ACTION ITEM: Return the records below exactly as they are written.

GIVEN RECORDS:
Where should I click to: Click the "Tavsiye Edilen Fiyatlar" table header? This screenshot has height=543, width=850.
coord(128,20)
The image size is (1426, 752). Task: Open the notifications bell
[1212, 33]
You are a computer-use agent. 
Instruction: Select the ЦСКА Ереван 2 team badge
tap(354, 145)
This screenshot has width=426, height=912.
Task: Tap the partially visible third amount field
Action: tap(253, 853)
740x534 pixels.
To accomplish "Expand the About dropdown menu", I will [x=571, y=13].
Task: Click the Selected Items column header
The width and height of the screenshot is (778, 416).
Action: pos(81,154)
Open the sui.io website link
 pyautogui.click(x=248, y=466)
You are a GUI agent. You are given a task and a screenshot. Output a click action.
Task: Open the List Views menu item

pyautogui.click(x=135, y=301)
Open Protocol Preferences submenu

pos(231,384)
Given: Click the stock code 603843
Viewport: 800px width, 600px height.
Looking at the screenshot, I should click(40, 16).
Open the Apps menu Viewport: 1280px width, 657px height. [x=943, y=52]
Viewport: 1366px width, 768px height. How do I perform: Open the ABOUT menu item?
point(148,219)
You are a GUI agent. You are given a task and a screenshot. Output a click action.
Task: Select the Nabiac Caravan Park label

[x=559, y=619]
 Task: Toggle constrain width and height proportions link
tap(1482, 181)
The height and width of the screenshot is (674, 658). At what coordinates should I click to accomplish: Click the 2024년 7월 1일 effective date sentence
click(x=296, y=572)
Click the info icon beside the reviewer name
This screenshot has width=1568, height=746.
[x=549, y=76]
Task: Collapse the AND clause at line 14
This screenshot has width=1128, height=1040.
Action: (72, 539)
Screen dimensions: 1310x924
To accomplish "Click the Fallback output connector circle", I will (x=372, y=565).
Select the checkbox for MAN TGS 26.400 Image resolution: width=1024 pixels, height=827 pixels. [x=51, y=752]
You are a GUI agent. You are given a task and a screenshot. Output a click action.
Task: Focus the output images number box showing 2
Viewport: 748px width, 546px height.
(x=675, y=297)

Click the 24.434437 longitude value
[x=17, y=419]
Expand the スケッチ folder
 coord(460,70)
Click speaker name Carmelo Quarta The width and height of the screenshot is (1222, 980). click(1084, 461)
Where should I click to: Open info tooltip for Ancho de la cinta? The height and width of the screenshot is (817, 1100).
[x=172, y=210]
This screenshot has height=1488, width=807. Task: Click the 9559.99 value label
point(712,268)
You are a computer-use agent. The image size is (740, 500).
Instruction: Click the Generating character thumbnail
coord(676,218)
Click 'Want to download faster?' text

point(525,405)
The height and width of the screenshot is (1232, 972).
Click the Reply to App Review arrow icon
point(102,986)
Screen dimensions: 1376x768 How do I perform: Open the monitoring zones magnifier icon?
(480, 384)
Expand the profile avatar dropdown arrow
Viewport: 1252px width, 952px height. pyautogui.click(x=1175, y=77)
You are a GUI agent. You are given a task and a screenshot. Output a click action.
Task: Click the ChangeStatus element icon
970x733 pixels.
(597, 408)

RESULT OF THE TASK:
Where should I click to: Click the "Tavsiye Edilen Fiyatlar" table header? This screenshot has height=543, width=850.
coord(128,20)
The image size is (1426, 752). Task: Open the notifications bell
[1212, 33]
You are a computer-use agent. 
Instruction: Select the ЦСКА Ереван 2 team badge
tap(354, 145)
This screenshot has width=426, height=912.
Task: Tap the partially visible third amount field
Action: tap(253, 853)
740x534 pixels.
To accomplish "Expand the About dropdown menu", I will [x=571, y=13].
Task: Click the Selected Items column header
The width and height of the screenshot is (778, 416).
Action: pos(81,154)
Open the sui.io website link
 pyautogui.click(x=248, y=466)
You are a GUI agent. You are given a task and a screenshot. Output a click action.
Task: Open the List Views menu item

pyautogui.click(x=135, y=301)
Open Protocol Preferences submenu

pos(231,384)
Given: Click the stock code 603843
Viewport: 800px width, 600px height.
Looking at the screenshot, I should click(40, 16).
Open the Apps menu Viewport: 1280px width, 657px height. [x=943, y=52]
Viewport: 1366px width, 768px height. How do I perform: Open the ABOUT menu item?
point(148,219)
You are a GUI agent. You are given a task and a screenshot. Output a click action.
Task: Select the Nabiac Caravan Park label

[x=559, y=619]
 Task: Toggle constrain width and height proportions link
tap(1482, 181)
The height and width of the screenshot is (674, 658). At what coordinates should I click to accomplish: Click the 2024년 7월 1일 effective date sentence
click(x=296, y=572)
Click the info icon beside the reviewer name
This screenshot has width=1568, height=746.
[x=549, y=76]
Task: Collapse the AND clause at line 14
This screenshot has width=1128, height=1040.
Action: (72, 539)
Screen dimensions: 1310x924
To accomplish "Click the Fallback output connector circle", I will (x=372, y=565).
Select the checkbox for MAN TGS 26.400 Image resolution: width=1024 pixels, height=827 pixels. [x=51, y=752]
You are a GUI agent. You are given a task and a screenshot. Output a click action.
Task: Focus the output images number box showing 2
Viewport: 748px width, 546px height.
(x=675, y=297)

Click the 24.434437 longitude value
[x=17, y=419]
Expand the スケッチ folder
 coord(460,70)
Click speaker name Carmelo Quarta The width and height of the screenshot is (1222, 980). click(1084, 461)
Where should I click to: Open info tooltip for Ancho de la cinta? The height and width of the screenshot is (817, 1100).
[x=172, y=210]
This screenshot has height=1488, width=807. Task: Click the 9559.99 value label
point(712,268)
You are a computer-use agent. The image size is (740, 500).
Instruction: Click the Generating character thumbnail
coord(676,218)
Click 'Want to download faster?' text

point(525,405)
The height and width of the screenshot is (1232, 972).
Click the Reply to App Review arrow icon
point(102,986)
Screen dimensions: 1376x768 How do I perform: Open the monitoring zones magnifier icon?
(480, 384)
Expand the profile avatar dropdown arrow
Viewport: 1252px width, 952px height. pyautogui.click(x=1175, y=77)
You are a GUI agent. You are given a task and a screenshot. Output a click action.
Task: Click the ChangeStatus element icon
970x733 pixels.
(597, 408)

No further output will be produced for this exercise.